**Source data**
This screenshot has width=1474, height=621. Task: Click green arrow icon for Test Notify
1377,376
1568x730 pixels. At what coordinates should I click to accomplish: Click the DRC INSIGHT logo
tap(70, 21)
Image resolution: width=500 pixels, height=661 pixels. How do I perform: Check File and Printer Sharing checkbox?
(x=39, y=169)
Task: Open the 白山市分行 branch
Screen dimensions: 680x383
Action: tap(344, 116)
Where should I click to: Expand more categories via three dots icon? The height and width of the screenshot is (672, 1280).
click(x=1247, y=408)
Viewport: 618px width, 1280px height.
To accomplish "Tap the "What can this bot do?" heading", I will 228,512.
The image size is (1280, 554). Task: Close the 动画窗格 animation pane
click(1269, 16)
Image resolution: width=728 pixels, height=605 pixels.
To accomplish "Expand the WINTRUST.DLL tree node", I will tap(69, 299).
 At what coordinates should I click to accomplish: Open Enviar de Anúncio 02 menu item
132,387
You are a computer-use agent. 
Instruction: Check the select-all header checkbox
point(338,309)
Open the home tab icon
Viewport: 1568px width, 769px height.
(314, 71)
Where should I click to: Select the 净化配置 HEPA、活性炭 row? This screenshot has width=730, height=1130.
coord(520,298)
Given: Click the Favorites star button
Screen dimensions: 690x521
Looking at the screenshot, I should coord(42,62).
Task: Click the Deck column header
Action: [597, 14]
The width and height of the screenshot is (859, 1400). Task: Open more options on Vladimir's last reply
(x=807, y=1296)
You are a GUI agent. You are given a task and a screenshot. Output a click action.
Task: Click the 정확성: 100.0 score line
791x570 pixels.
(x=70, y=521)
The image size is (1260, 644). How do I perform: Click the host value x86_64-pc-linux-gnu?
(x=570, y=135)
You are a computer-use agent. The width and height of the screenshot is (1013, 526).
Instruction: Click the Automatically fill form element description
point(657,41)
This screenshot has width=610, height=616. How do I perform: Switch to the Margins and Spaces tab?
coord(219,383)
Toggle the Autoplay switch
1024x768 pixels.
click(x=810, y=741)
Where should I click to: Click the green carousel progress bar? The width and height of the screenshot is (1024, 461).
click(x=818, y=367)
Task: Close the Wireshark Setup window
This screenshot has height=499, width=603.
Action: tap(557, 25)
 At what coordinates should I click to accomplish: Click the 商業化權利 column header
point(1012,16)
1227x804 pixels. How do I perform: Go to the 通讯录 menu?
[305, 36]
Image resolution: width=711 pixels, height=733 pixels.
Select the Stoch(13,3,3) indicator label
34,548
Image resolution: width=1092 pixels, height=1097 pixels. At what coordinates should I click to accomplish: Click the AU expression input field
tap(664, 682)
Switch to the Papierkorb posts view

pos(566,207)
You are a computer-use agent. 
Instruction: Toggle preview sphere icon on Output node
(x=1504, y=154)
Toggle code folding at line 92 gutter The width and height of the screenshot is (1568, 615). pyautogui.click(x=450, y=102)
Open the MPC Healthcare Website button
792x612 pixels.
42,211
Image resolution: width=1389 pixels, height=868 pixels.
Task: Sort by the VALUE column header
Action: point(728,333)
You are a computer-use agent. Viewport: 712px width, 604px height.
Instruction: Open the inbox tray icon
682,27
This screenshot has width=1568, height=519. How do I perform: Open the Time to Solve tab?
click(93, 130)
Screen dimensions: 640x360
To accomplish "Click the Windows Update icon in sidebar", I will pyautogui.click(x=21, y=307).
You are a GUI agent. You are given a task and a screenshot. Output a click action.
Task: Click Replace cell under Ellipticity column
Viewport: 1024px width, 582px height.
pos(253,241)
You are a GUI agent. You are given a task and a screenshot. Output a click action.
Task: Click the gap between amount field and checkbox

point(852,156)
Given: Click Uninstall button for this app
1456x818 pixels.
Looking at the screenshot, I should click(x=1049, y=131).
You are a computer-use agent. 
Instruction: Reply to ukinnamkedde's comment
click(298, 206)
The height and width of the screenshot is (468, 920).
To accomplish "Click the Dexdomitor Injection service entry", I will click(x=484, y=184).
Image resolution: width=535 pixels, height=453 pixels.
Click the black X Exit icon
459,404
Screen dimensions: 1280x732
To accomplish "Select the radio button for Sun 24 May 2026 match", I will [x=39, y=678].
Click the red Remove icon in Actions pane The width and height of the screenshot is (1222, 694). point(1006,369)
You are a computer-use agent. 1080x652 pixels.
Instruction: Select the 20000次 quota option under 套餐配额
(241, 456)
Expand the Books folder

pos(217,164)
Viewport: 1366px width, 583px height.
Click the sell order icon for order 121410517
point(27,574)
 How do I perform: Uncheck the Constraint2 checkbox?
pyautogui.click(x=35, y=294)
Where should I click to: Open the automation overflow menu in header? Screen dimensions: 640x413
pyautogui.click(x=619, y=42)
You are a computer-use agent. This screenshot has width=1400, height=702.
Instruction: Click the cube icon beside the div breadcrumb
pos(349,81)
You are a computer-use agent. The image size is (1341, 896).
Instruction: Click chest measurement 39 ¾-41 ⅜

**Task directions**
Above are the records; print exactly the lines from the line with "Task: Click the 정확성: 100.0 score line" to the line with "You are a computer-use agent. The width", including both, and nothing else.

**Task output**
Task: Click the 정확성: 100.0 score line
791x570 pixels.
(x=70, y=521)
The image size is (1260, 644). How do I perform: Click the host value x86_64-pc-linux-gnu?
(x=570, y=135)
You are a computer-use agent. The width and height of the screenshot is (1013, 526).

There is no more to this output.